Farmland has been outperforming every other part of the property market for two decades – but can that continue in a post-Brexit world? Penny Churchill spoke to an expert to get his view on what might happen in 2018.
For the past 15–20 years, farmland prices have out-performed almost all the rest of the market, however, the uncertainty surrounding the Brexit process, notably the future of agricultural subsidies and exports, has caused land prices to fall. Hopefully, this situation will be temporary, as in the future we may rely on more food being homegrown rather than imported.
With inconsistency the underlying trend throughout 2017, predicting future trends in the market for farmland and farming estates is no easy matter, says Benjamin Taylor of Cambridge-based consultancy Bidwells, which manages more than £5.2 billion in UK property assets, including thousands of square miles of the English and Scottish countryside and coastline.
Mr Taylor identifies a number of recurring themes that have characterised the farmland market in the past 12 months. First, a sharp fall in the amount of good quality, bare-arable and root-cropping land coming to the open market.
‘Properties to either sell well and quickly, or take 10 months or more to find a buyer’
Second, a preference among investors for large-scale holdings of 1,000 acres or more in a southern or eastern location and development potential – elements that are ‘probably now the top three determinants of price, with land quality seemingly coming an increasingly distant fourth’.
Finally, an increased insistence on confidentiality, which has resulted in many more off-market deals (both in terms of outright sales, as well as land swaps) than has been the case for several years.
Although few large commercial farms were publicly advertised in 2017, the general trend has been for such properties to either sell well and quickly – as in the case of the 1,200-acre Clopton Green estate, with its farmhouse, cottages and farm buildings, at Rattlesden, near Bury St Edmunds, Suffolk, which sold in August through Savills – or take 10 months or more to find a buyer.

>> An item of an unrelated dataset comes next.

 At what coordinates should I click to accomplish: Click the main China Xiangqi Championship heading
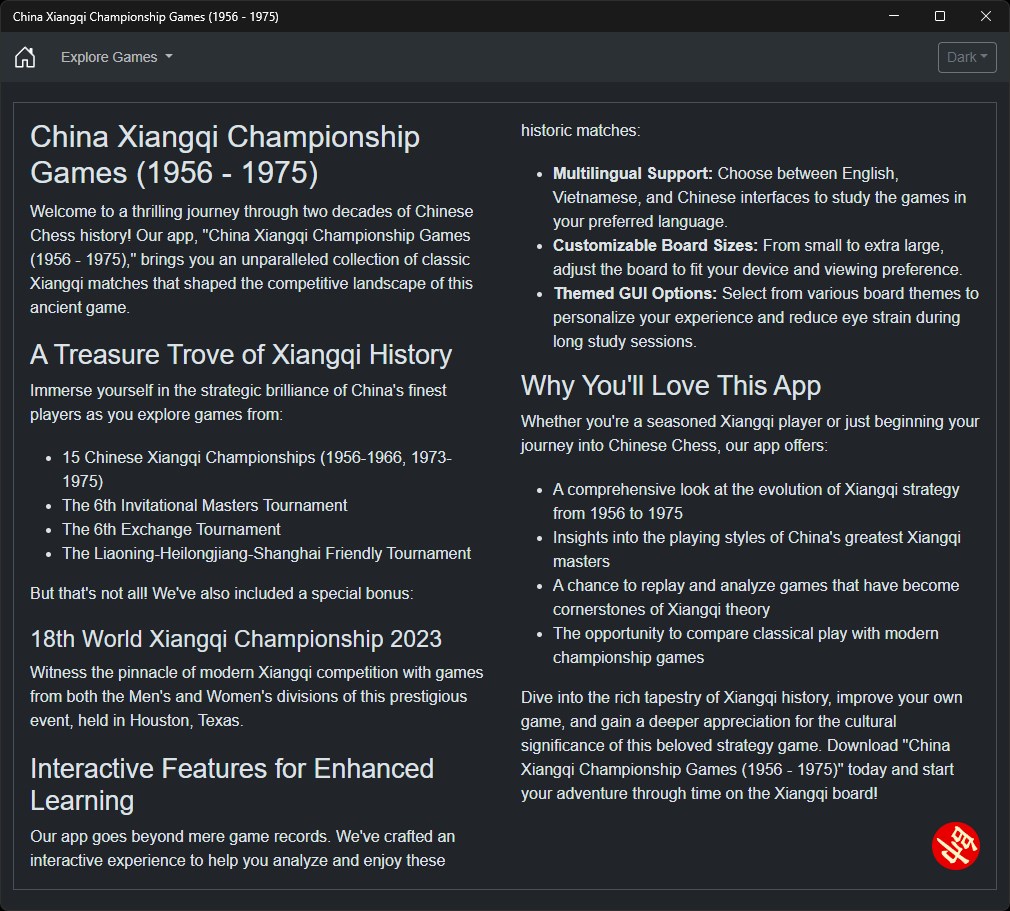coord(225,155)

With 2017 ending in an atmosphere of growing uncertainty, as the UK’s shift away from direct-subsidy support payments – post-Brexit – becomes a foreseeable reality and interest rates nudge upwards, the likelihood is that marginal land in less-sought-after areas will still struggle to sell.
On the other hand, Mr Taylor is confident that some places will continue to thrive, insisting that large, good-quality farms offered for sale in 2018 will continue to attract strong interest from serious investors.